_ABOUT THIS EXERCISE:_
Only those lines running from the start of the listing below through the line that holds "Screen dimensions: 532x419" are to be written out, exactly and in full.

_MATERIAL PROVIDED:_
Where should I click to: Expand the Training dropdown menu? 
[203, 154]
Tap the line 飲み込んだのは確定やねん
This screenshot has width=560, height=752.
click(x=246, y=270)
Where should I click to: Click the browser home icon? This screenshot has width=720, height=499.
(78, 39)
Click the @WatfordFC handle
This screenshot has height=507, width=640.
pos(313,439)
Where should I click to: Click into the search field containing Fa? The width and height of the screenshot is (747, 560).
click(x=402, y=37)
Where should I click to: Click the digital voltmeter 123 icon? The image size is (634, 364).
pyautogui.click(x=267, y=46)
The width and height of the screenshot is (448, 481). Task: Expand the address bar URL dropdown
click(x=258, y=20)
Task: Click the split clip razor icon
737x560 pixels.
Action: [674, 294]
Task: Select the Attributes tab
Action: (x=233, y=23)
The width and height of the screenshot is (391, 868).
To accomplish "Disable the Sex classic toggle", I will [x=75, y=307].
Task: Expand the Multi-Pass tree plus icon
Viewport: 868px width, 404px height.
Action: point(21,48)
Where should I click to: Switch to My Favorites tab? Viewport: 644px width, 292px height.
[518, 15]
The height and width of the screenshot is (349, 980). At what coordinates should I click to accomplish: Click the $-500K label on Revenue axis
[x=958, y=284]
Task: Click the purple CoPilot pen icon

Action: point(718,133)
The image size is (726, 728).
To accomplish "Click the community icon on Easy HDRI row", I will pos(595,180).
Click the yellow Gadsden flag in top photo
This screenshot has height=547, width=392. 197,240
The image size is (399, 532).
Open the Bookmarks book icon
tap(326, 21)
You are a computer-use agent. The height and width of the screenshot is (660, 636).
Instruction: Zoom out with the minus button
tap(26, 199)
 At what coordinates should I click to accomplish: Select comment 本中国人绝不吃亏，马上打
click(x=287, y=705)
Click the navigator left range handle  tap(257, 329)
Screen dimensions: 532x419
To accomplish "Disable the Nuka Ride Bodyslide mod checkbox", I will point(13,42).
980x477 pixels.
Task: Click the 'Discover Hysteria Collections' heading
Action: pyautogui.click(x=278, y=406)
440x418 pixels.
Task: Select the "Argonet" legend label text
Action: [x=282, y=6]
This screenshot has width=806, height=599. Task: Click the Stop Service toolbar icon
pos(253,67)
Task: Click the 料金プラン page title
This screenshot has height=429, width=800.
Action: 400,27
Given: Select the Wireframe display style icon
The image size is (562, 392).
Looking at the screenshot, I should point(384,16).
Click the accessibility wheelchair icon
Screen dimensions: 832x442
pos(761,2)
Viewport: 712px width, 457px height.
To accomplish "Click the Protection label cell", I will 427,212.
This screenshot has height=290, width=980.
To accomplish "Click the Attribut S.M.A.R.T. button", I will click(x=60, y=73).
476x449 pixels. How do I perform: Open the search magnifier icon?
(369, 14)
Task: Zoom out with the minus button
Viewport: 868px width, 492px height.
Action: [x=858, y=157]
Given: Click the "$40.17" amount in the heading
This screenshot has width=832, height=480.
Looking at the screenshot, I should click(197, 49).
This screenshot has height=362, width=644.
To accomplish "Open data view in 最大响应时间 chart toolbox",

_TASK RESPONSE:_
Where should I click to: Expand the Training dropdown menu? 
[203, 154]
Tap the line 飲み込んだのは確定やねん
This screenshot has width=560, height=752.
click(x=246, y=270)
Where should I click to: Click the browser home icon? This screenshot has width=720, height=499.
(78, 39)
Click the @WatfordFC handle
This screenshot has height=507, width=640.
pos(313,439)
Where should I click to: Click into the search field containing Fa? The width and height of the screenshot is (747, 560).
click(x=402, y=37)
Where should I click to: Click the digital voltmeter 123 icon? The image size is (634, 364).
pyautogui.click(x=267, y=46)
The width and height of the screenshot is (448, 481). Task: Expand the address bar URL dropdown
click(x=258, y=20)
Task: Click the split clip razor icon
737x560 pixels.
Action: [674, 294]
Task: Select the Attributes tab
Action: (x=233, y=23)
The width and height of the screenshot is (391, 868).
To accomplish "Disable the Sex classic toggle", I will [x=75, y=307].
Task: Expand the Multi-Pass tree plus icon
Viewport: 868px width, 404px height.
Action: point(21,48)
Where should I click to: Switch to My Favorites tab? Viewport: 644px width, 292px height.
[518, 15]
The height and width of the screenshot is (349, 980). At what coordinates should I click to accomplish: Click the $-500K label on Revenue axis
[x=958, y=284]
Task: Click the purple CoPilot pen icon

Action: point(718,133)
The image size is (726, 728).
To accomplish "Click the community icon on Easy HDRI row", I will pos(595,180).
Click the yellow Gadsden flag in top photo
This screenshot has height=547, width=392. 197,240
The image size is (399, 532).
Open the Bookmarks book icon
tap(326, 21)
You are a computer-use agent. The height and width of the screenshot is (660, 636).
Instruction: Zoom out with the minus button
tap(26, 199)
 At what coordinates should I click to accomplish: Select comment 本中国人绝不吃亏，马上打
click(x=287, y=705)
Click the navigator left range handle  tap(257, 329)
Screen dimensions: 532x419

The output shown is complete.